As an alcoholic, though, whenever my intoxication level passes a certain point, I lose control, I black out, I do stupid, asshole things—I hurt myself, I hurt my friends, I crash my car, I wake up in jail. Alcohol has wreaked havoc in my life—I have lost all friends and family, I have lost tens of thousands of dollars. I am disabled and can not work.
Yet, I still drink.
A few days after hearing my doctor speak of “excitement” of walking into liquor store, I did just that—I walked into a liquor store. I walked past the long shelves of bottles and bottles of booze of all kinds. I felt sick to my stomach. I was nauseous. I was scared.
I was scared as I thought about going into the store. I was scared as I opened the door to the store. I was shaking, my heart pounding. And then I was sick to my stomach as I was barely able to speak to the worker saying that I wanted “a pint—half-pint, of… um… tequila… Cuervo…” I stuttered the words.
That half-pint stuck in my back pack gurgled all the way home on the bus. I was sure everyone could hear it, knowing that I was an alcoholic with the poison in my pack. I could not look anyone in the eye. I scurried home like I was some degenerate—and I was.

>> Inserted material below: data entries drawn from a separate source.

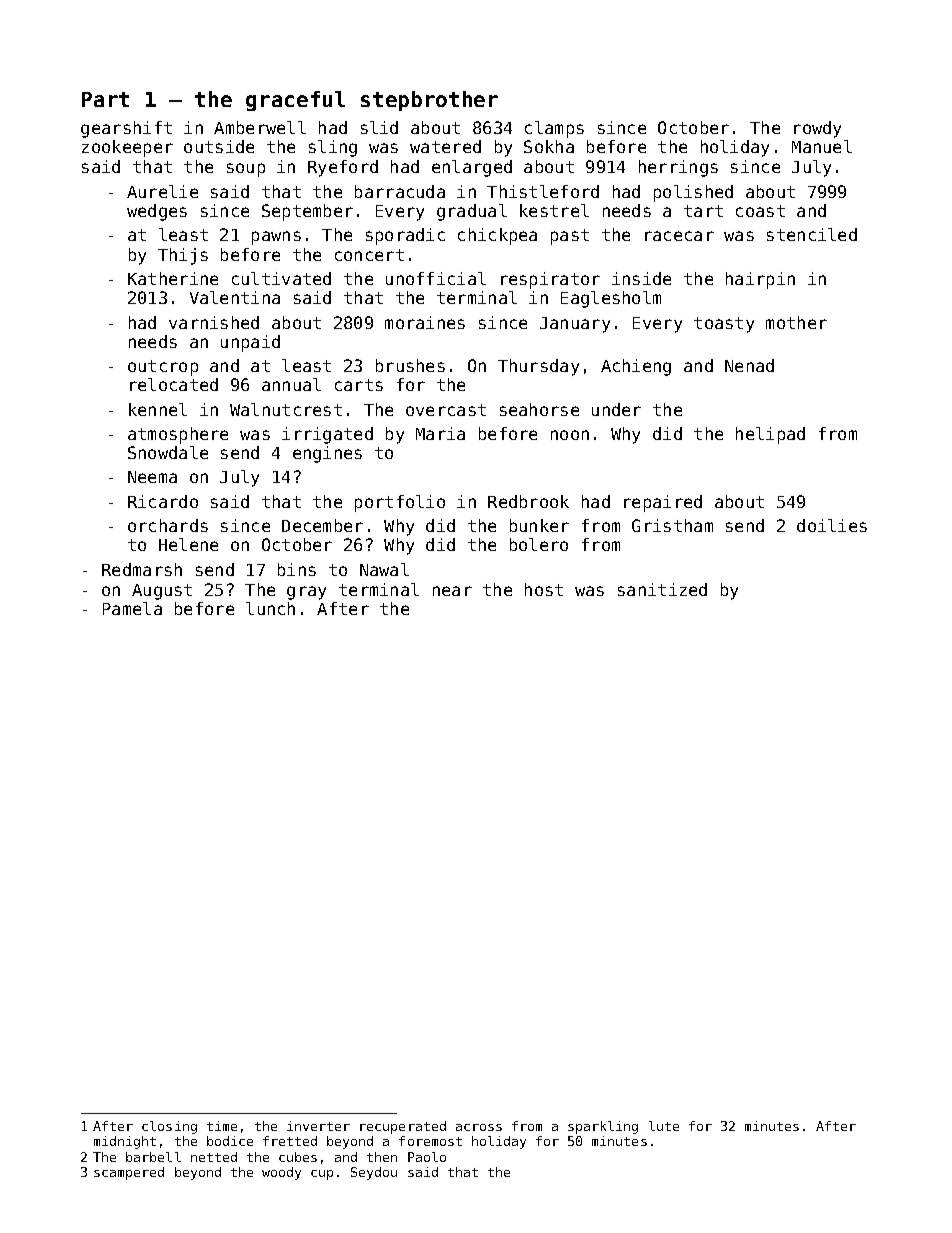 This screenshot has width=952, height=1233. I want to click on Part, so click(105, 99).
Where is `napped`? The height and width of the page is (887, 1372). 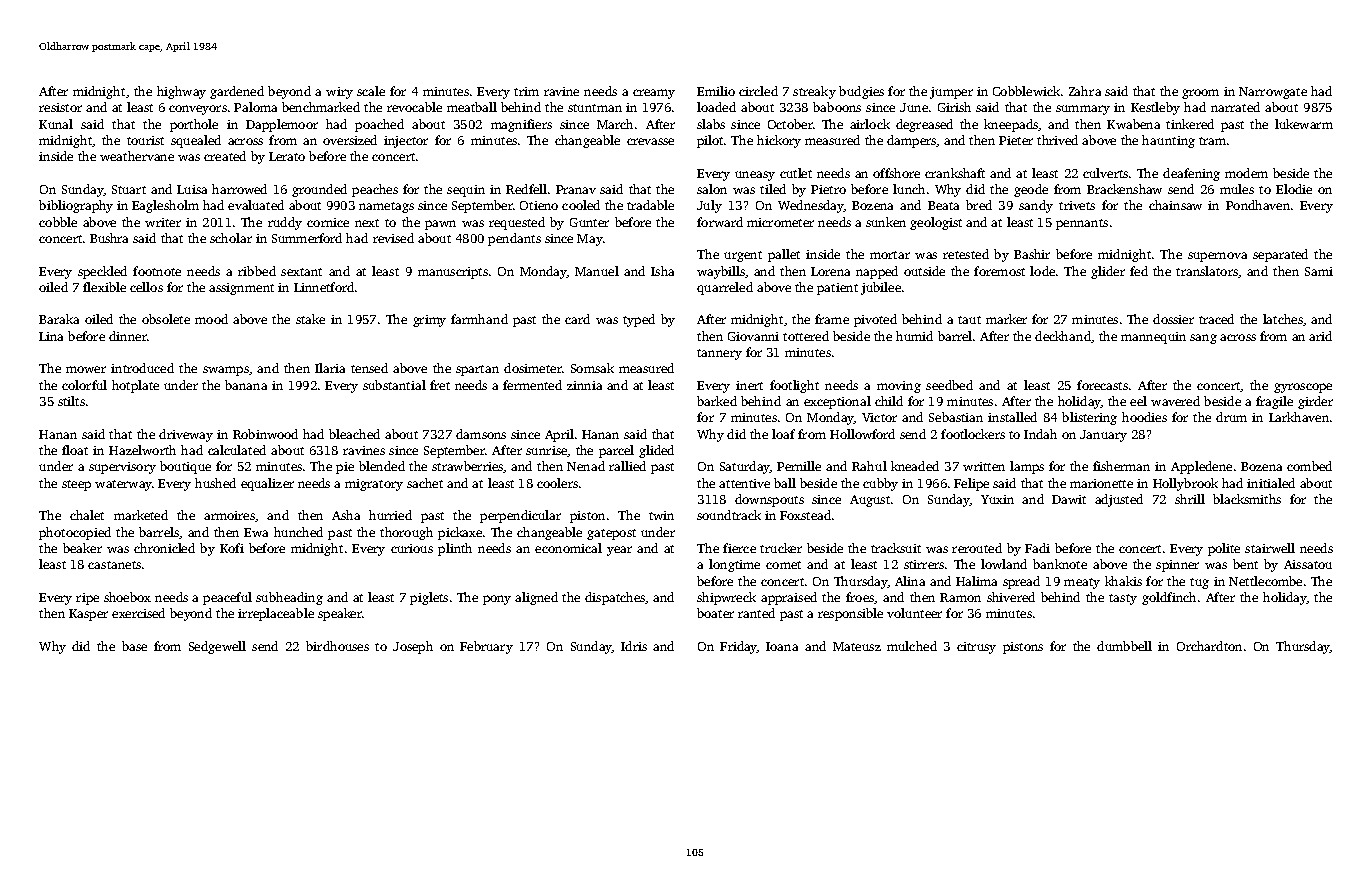
napped is located at coordinates (877, 272).
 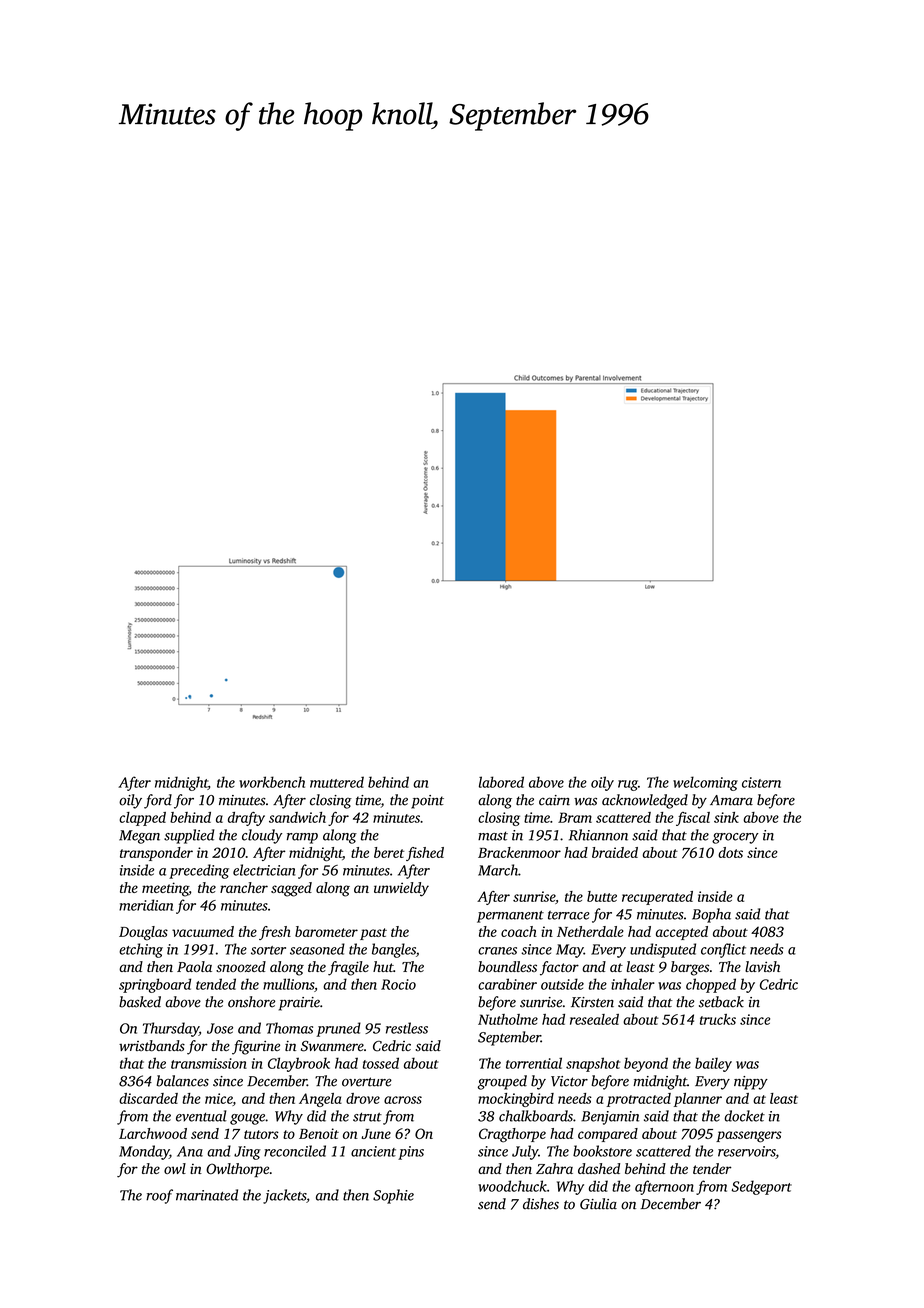 I want to click on mast, so click(x=493, y=836).
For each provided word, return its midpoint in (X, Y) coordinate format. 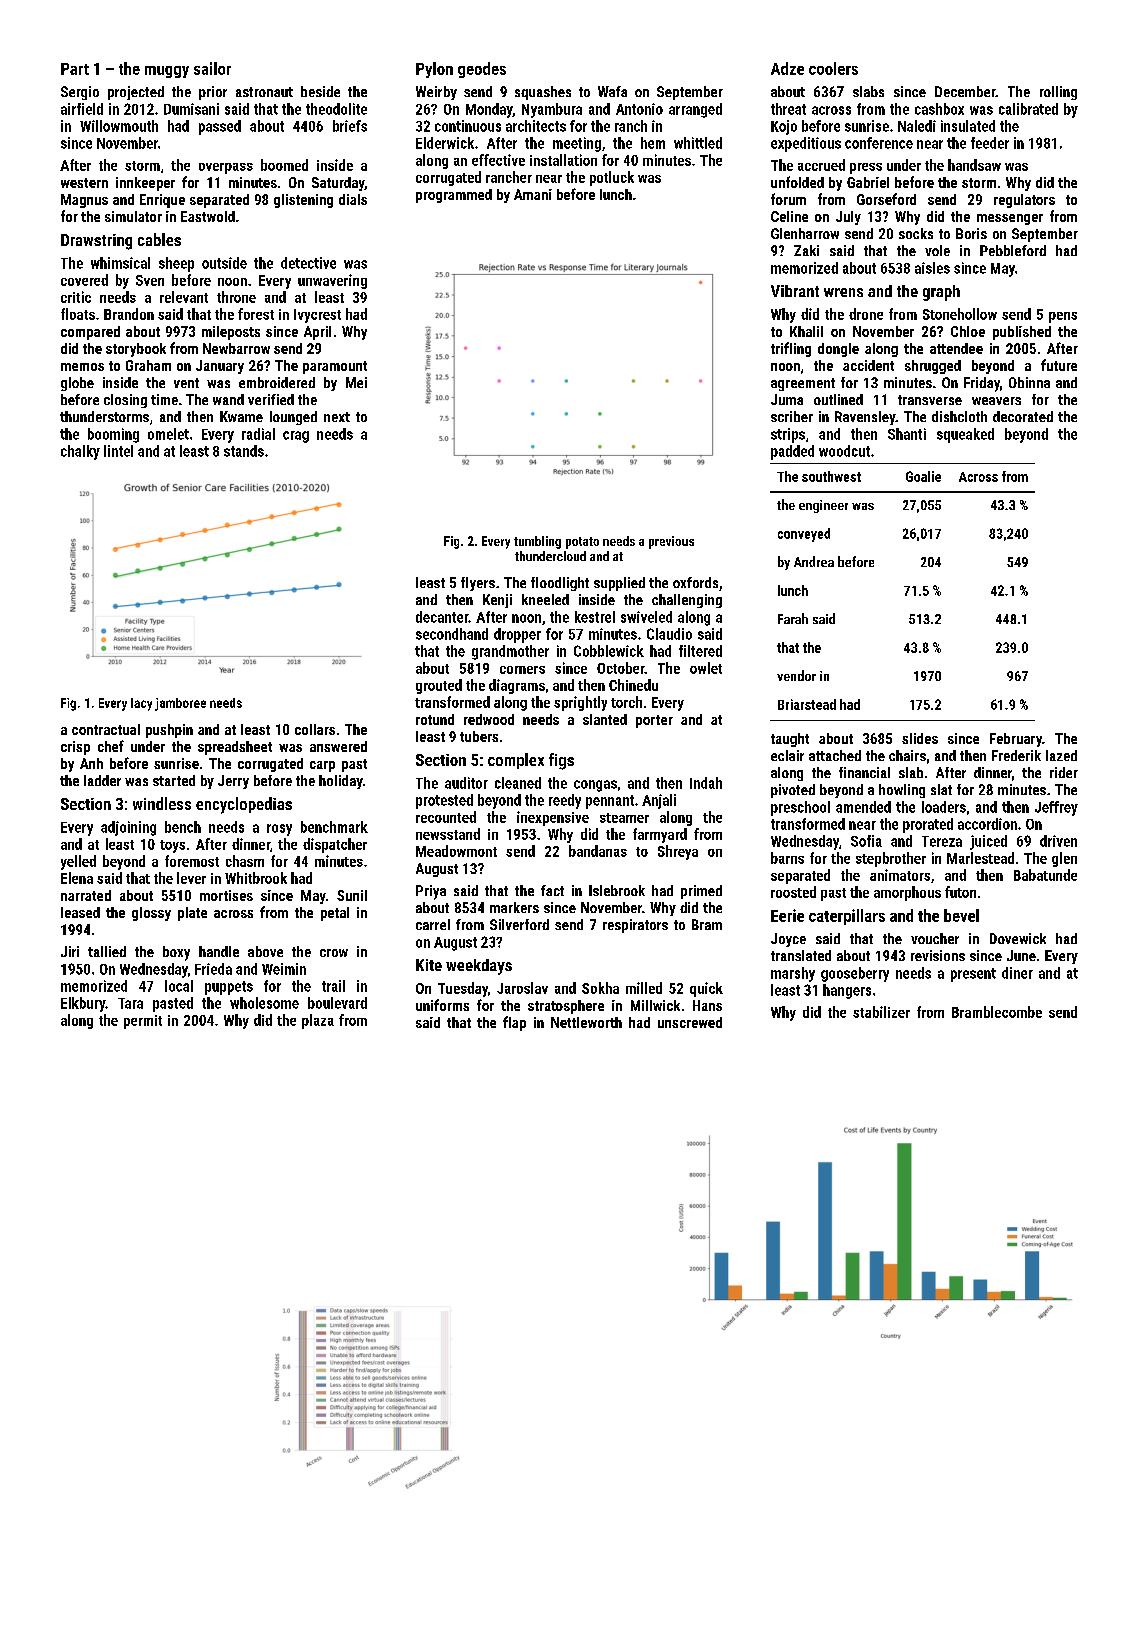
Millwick (655, 1005)
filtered (700, 651)
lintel (118, 451)
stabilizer (881, 1012)
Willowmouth (119, 126)
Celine (789, 216)
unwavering (332, 281)
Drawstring (96, 242)
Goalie (923, 476)
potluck (612, 178)
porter (654, 721)
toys (172, 846)
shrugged (933, 367)
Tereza (942, 841)
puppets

It took a while before I had the courage to drink. The pain and fear was overwhelming before I drank from the bottle. And I immediately gagged. Not even able to swallow it fully, I puked. I knew this might happen so I was standing over the kitchen sink.
The entire time from thought to puking was a horror show. There is no excitement in any of this. No pleasure at all. It is all suffering.
But if I can keep the booze down!
Like I said, alcohol lessens my body’s panic-pain, stills my paranoid thoughts and the dark visions in my head.
But it is a double edged sword, this medicine, for it has awful side-effects.
And it is the remembering of those side-effects that makes the thinking and going for alcohol a horrible journey, not an exciting one.